Closed cb3inco closed 3 years ago

cb3inco commented 6 years ago

Describe the feature you'd like Implementation of 2FA time based tokens.

Describe the benefits this feature would bring to BookStack users The benefit would be that I would feel confident allowing BookStack face the public internet if 2FA could be turned on and enforced. This would allow the user direct access without having to turn on a VPN to get inside our network. I realize this might not be the use case for a lot of folks, but for those who are documenting sensitive systems this would be a huge win.
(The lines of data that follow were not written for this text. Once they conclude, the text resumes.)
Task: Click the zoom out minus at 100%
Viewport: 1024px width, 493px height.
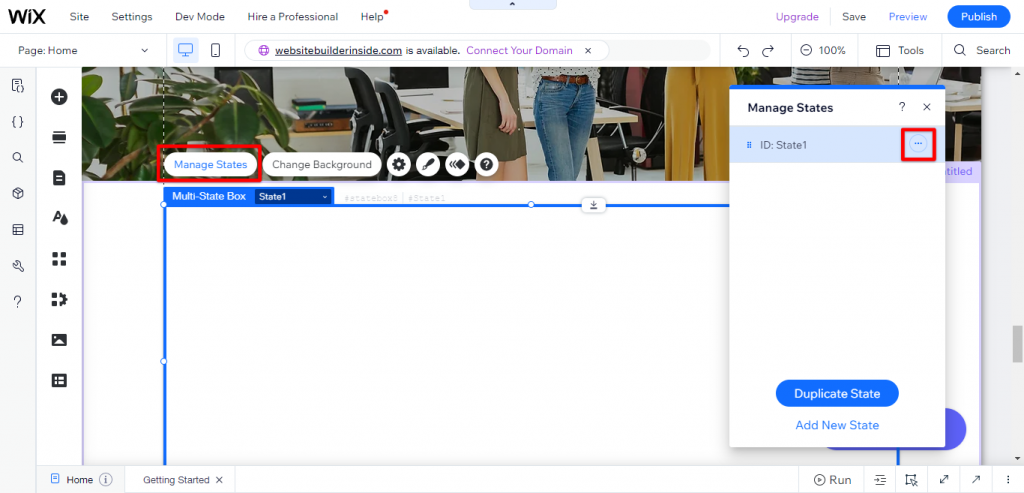Action: (807, 50)
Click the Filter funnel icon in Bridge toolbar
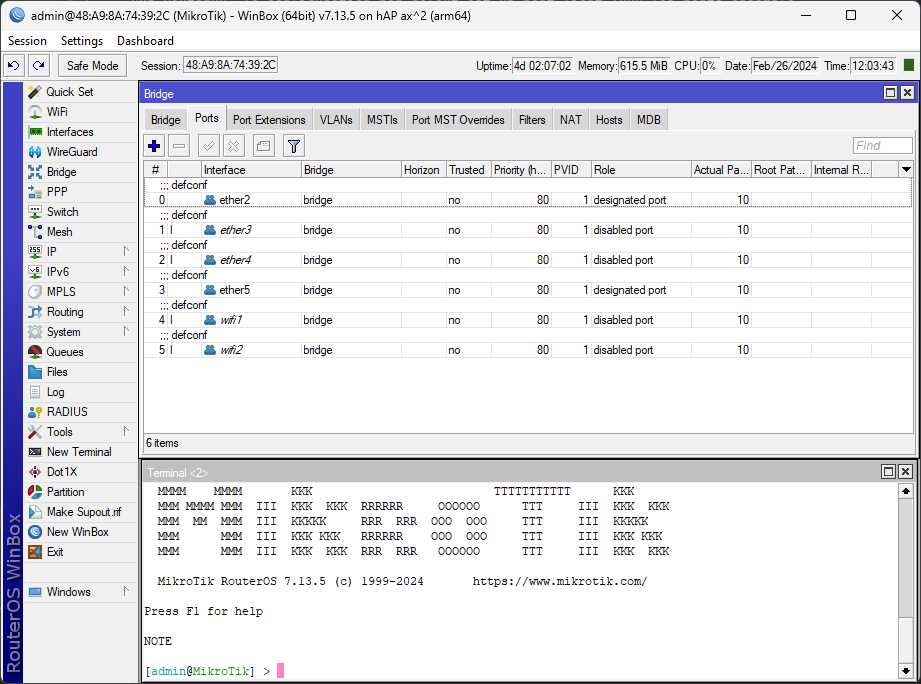This screenshot has width=921, height=684. pyautogui.click(x=294, y=146)
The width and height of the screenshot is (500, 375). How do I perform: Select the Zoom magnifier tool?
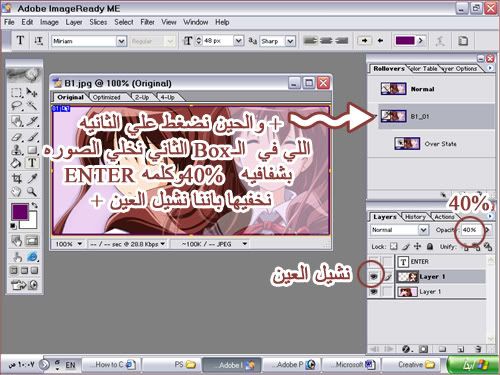tap(32, 192)

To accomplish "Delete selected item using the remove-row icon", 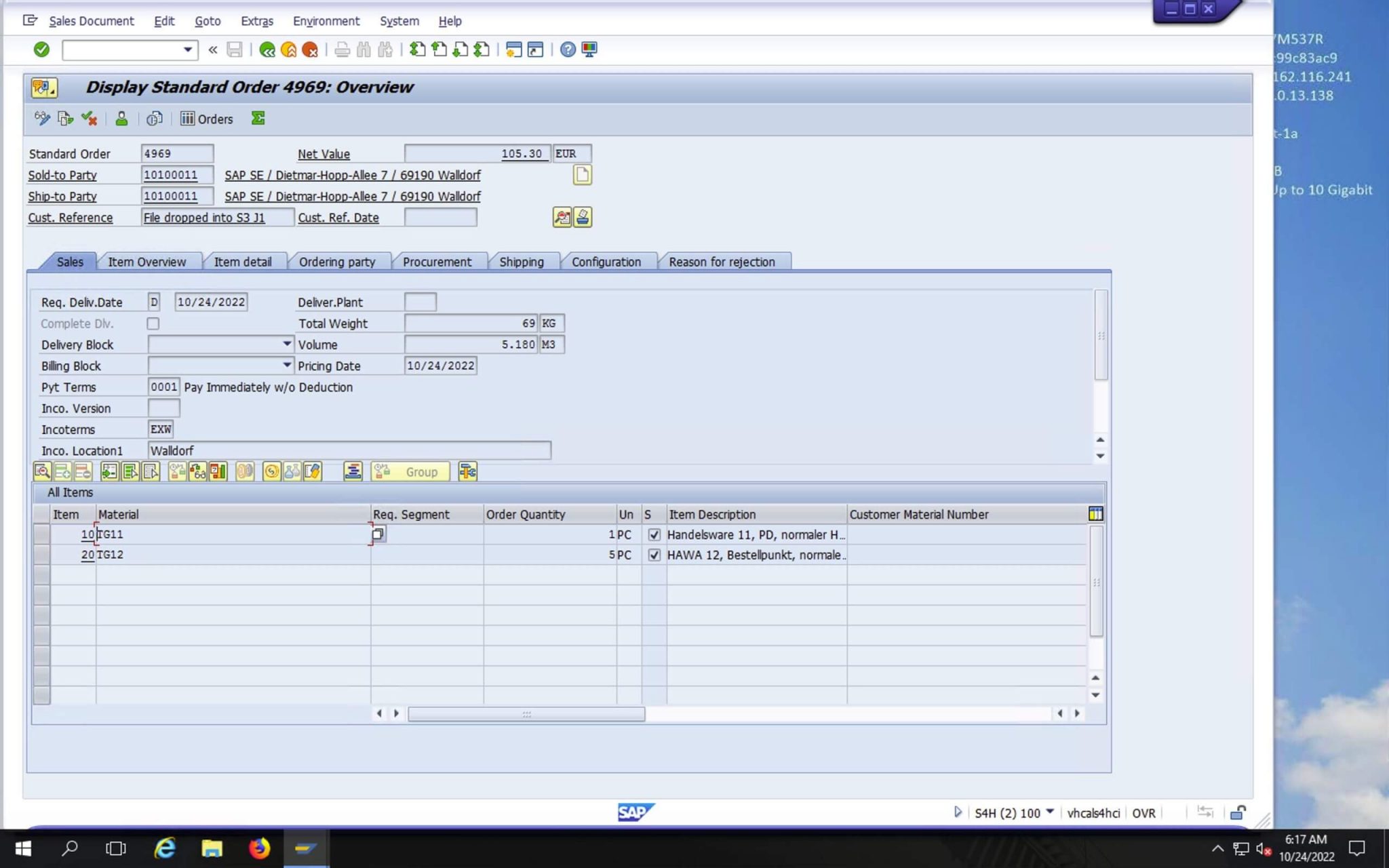I will (x=83, y=471).
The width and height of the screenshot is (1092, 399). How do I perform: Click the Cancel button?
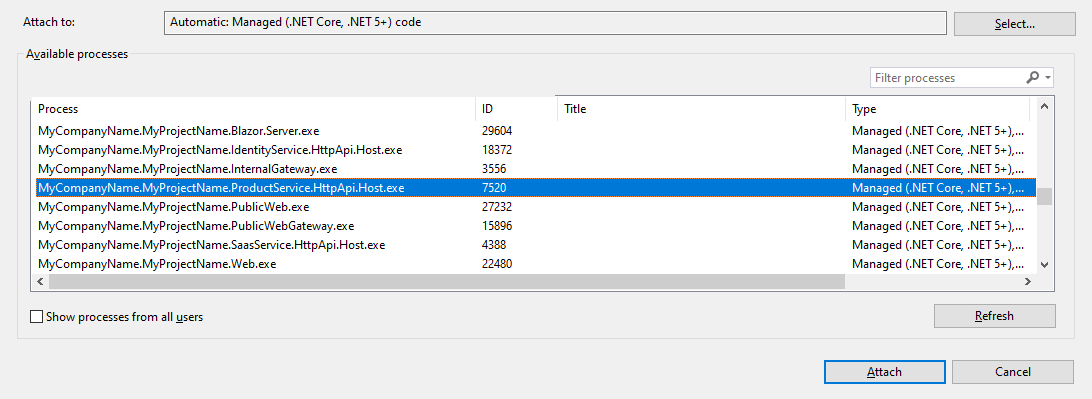pyautogui.click(x=1013, y=372)
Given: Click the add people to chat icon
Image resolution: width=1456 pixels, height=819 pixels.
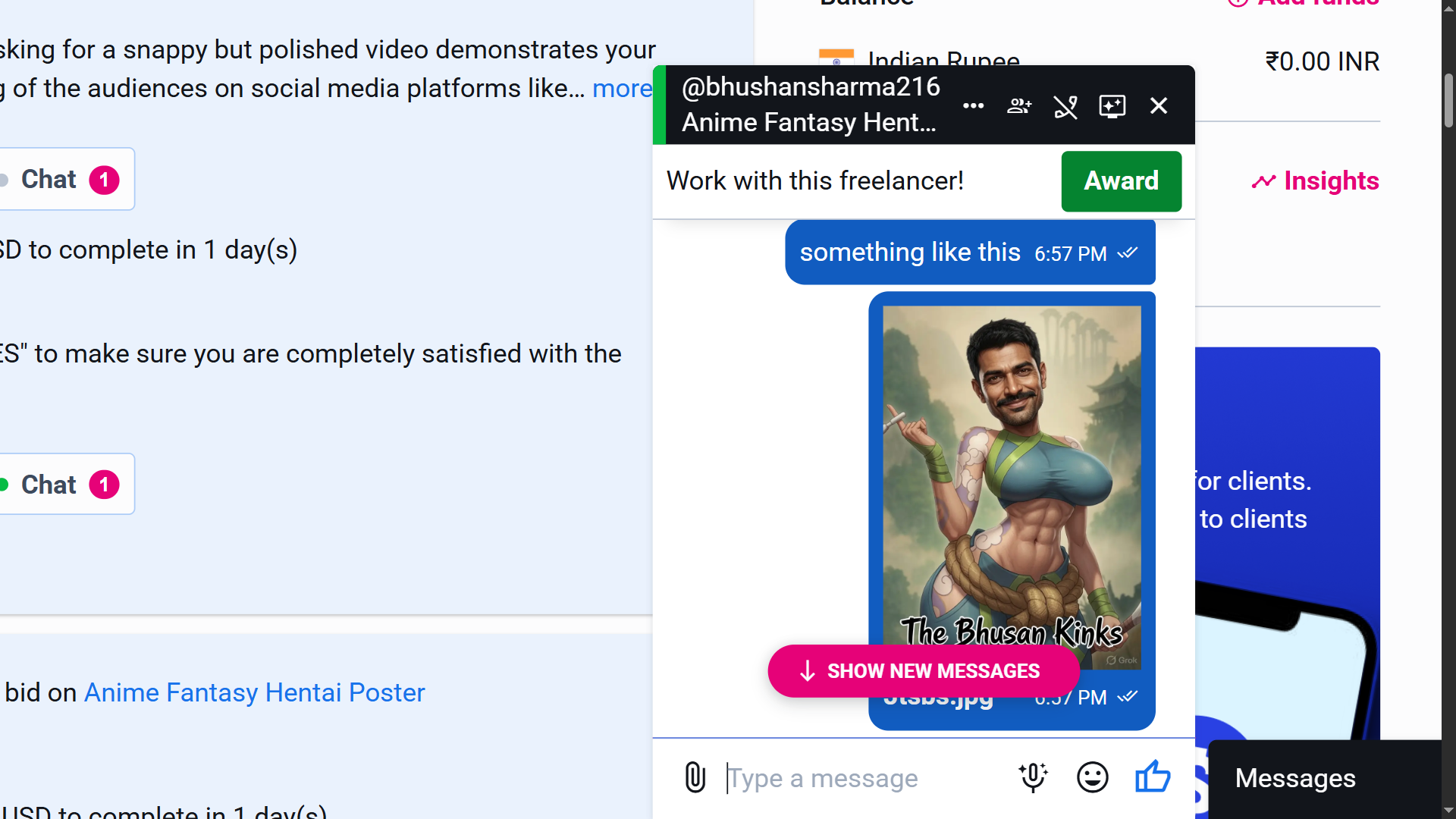Looking at the screenshot, I should tap(1019, 106).
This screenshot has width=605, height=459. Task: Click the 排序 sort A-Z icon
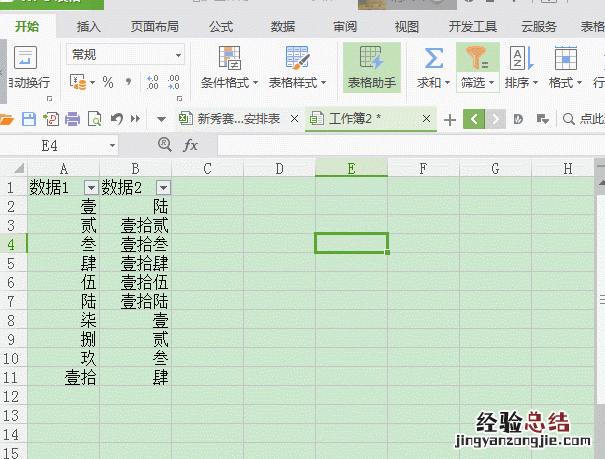point(521,57)
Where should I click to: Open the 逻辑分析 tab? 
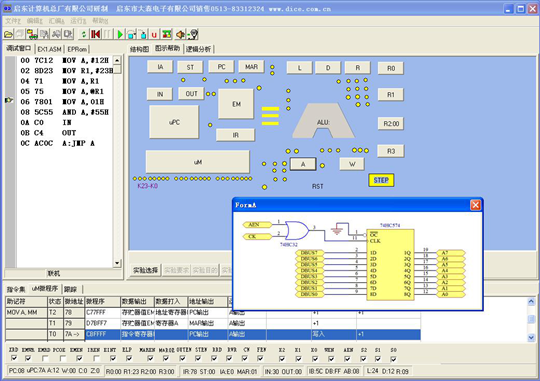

vincentmakes commented 5 years ago

This feature would be great

Shagon94 commented 5 years ago

Would love to have this feature, duo has a free plan, I've used duo and its great. The only thing that could be a downside to users would be if this too is behind a paywall like the Oauth feature, security should not be placed behind a paywall.

ssddanbrown commented 5 years ago

The only thing that could be a downside to users would be if this too is behind a paywall like the Oauth feature, security should not be placed behind a paywall.

@Shagon94 Sorry, I may be getting confused since I'm not familiar with Duo, but is the mention of a paywall in reference to Duo or in reference to BookStack?

I'd prefer to stay away from anything vendor specific for this tbh, and go for something fairly open and common such as TOTP.

Shagon94 commented 5 years ago

Apologies, I just found the documentation page for Oauth - https://www.bookstackapp.com/docs/admin/third-party-auth/

that being said MFA / 2FA would be great as well, TOTP would also be a great addition.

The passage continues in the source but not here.